→ The problem:
Your answer should be the lines below from the one with "You are a GUI" to the one with "Click the Authorised", both included, given again exactly and with nothing added.

+++ Extracted information +++

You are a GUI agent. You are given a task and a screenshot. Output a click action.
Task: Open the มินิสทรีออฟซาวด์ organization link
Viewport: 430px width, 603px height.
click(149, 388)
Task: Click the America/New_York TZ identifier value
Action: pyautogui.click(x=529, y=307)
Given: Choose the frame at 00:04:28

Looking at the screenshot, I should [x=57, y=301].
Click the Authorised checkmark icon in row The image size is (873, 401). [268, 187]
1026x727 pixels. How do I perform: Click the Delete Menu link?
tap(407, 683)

+++
+++ Extracted information +++

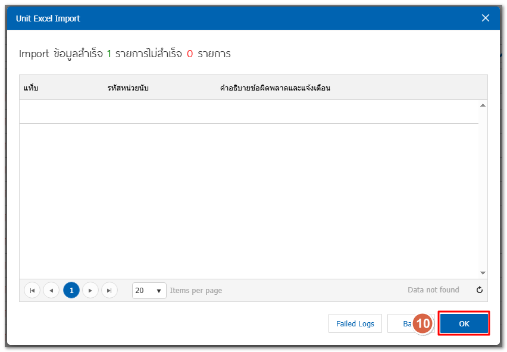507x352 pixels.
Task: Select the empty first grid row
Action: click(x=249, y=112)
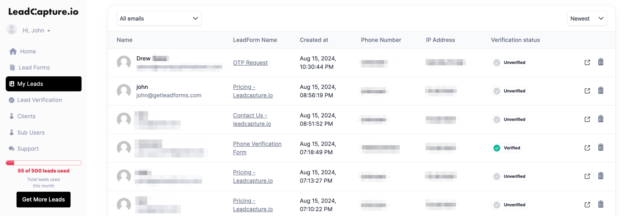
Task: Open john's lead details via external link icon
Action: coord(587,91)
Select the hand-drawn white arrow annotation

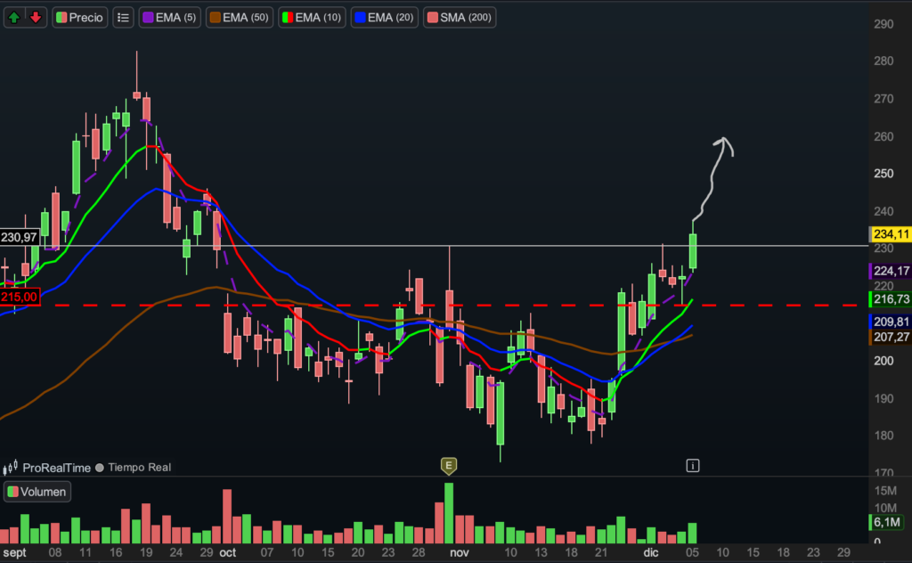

+++
+++ Extracted information +++

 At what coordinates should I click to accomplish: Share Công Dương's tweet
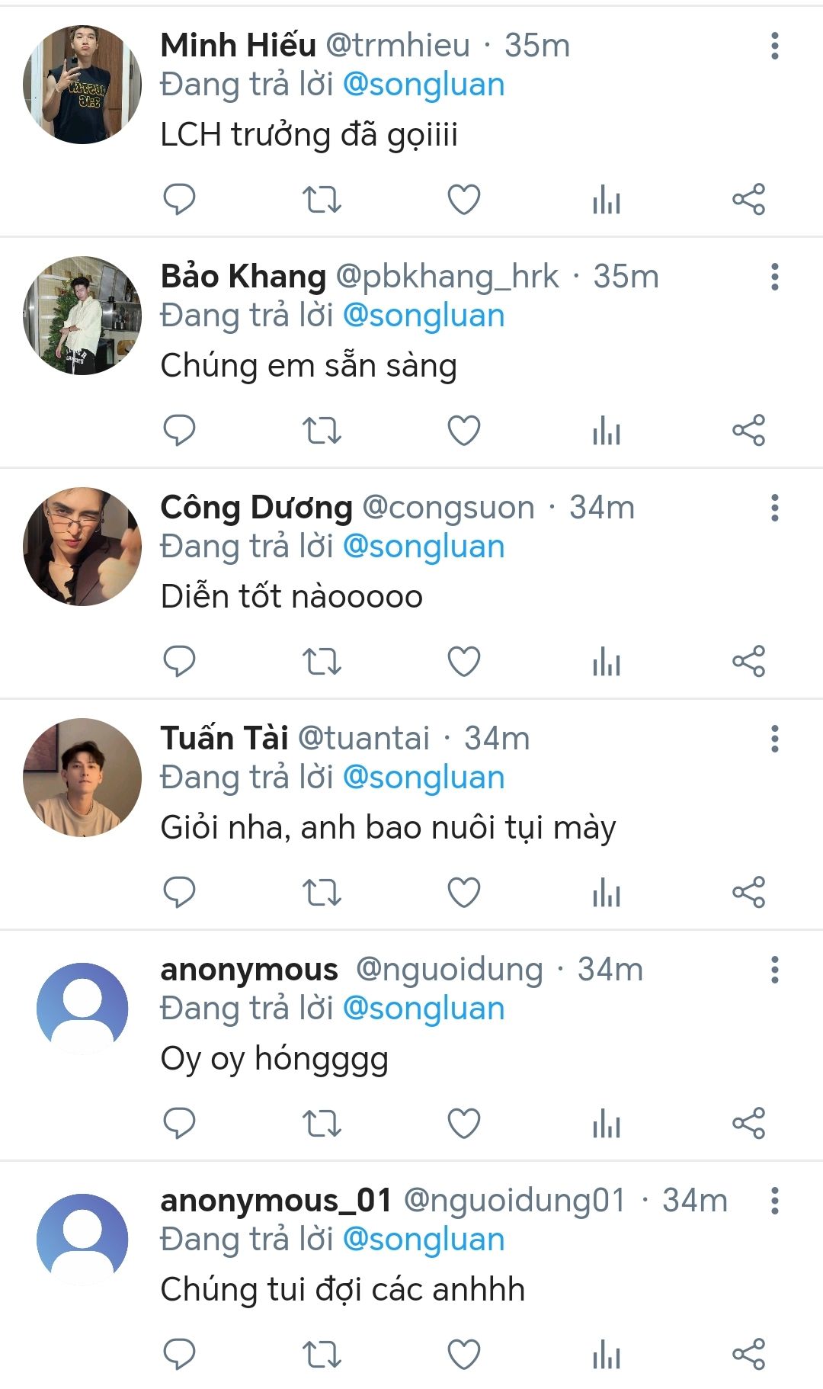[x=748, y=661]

+++

→ Written answer:
You are a GUI agent. You are given a task and a screenshot. Output a click action.
Task: Open the มินิสทรีออฟซาวด์ organization link
Viewport: 430px width, 603px height.
click(149, 388)
Task: Click the America/New_York TZ identifier value
Action: pyautogui.click(x=529, y=307)
Given: Choose the frame at 00:04:28

Looking at the screenshot, I should [x=57, y=301].
Click the Authorised checkmark icon in row The image size is (873, 401). [268, 187]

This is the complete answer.